The improvement in pollutant measurement accuracy directly supports global sustainability objectives, particularly the United Nations Sustainable Development Goals (SDGs) [53]. By enabling the deployment of dense monitoring networks, especially in resource-constrained regions, this approach addresses critical gaps in air quality data collection and contributes to SDG 3 [54] (Good Health and Well-Being) by helping to reduce deaths and illnesses caused by air pollution [55].

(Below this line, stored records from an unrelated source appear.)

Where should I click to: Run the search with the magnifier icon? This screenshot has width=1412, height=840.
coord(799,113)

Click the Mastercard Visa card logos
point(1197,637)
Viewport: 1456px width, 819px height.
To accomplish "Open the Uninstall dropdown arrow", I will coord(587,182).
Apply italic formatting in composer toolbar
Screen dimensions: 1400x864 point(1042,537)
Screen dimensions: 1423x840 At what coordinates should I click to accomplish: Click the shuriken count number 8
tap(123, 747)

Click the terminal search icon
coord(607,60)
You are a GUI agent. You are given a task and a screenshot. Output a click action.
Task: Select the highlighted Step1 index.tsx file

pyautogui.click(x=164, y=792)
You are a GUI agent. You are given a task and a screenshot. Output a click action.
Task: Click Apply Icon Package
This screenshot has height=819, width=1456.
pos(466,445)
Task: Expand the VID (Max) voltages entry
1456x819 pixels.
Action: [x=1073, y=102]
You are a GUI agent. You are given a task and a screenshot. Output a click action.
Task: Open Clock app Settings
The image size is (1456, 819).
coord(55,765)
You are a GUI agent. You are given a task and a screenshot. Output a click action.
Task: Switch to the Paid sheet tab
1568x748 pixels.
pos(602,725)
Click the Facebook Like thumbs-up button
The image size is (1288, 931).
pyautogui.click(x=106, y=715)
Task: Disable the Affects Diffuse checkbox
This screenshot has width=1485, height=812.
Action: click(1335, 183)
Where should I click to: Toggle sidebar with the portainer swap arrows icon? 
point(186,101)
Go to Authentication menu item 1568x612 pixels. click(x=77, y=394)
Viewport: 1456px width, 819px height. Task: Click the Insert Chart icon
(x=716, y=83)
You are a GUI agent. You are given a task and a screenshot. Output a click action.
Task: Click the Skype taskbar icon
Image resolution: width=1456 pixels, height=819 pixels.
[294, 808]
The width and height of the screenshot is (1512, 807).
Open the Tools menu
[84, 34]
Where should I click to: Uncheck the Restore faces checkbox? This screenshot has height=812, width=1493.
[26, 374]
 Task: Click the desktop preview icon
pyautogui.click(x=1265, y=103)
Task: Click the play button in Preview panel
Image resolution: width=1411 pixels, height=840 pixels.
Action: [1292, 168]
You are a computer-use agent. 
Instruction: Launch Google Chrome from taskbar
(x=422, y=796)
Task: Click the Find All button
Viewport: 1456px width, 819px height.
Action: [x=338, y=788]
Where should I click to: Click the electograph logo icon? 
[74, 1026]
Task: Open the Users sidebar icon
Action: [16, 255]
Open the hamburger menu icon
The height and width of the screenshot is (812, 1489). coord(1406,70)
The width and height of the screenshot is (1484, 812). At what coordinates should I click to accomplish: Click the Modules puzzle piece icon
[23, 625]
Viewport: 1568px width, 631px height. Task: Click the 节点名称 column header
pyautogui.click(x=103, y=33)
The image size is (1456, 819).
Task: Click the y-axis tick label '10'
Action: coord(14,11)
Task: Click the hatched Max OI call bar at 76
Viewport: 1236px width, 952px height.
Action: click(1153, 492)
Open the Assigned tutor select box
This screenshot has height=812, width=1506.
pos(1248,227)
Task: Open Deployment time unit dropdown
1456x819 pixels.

Furthermore, these efforts align with SDG 7 [56] (Affordable and Clean Energy) by fostering sustainable environmental monitoring practices and SDG 11 [57] (Sustainable Cities and Communities) by minimizing the environmental impact of urban areas and promoting sustainable urban development. The deployment of low-cost, calibrated air quality networks also supports SDG 9 [58] (Industry, Innovation, and Infrastructure) by encouraging the adoption of clean, innovative technologies in smart city infrastructure, paving the way for environmentally sustainable urban growth.

In summary, this study demonstrates how advancements in low-cost sensor calibration, driven by machine learning, can lead to the development of cost-effective and scalable air quality monitoring systems. These systems are critical for addressing the global air pollution crisis, offering impactful solutions for public health, environmental sustainability, and the transition toward smarter, cleaner cities.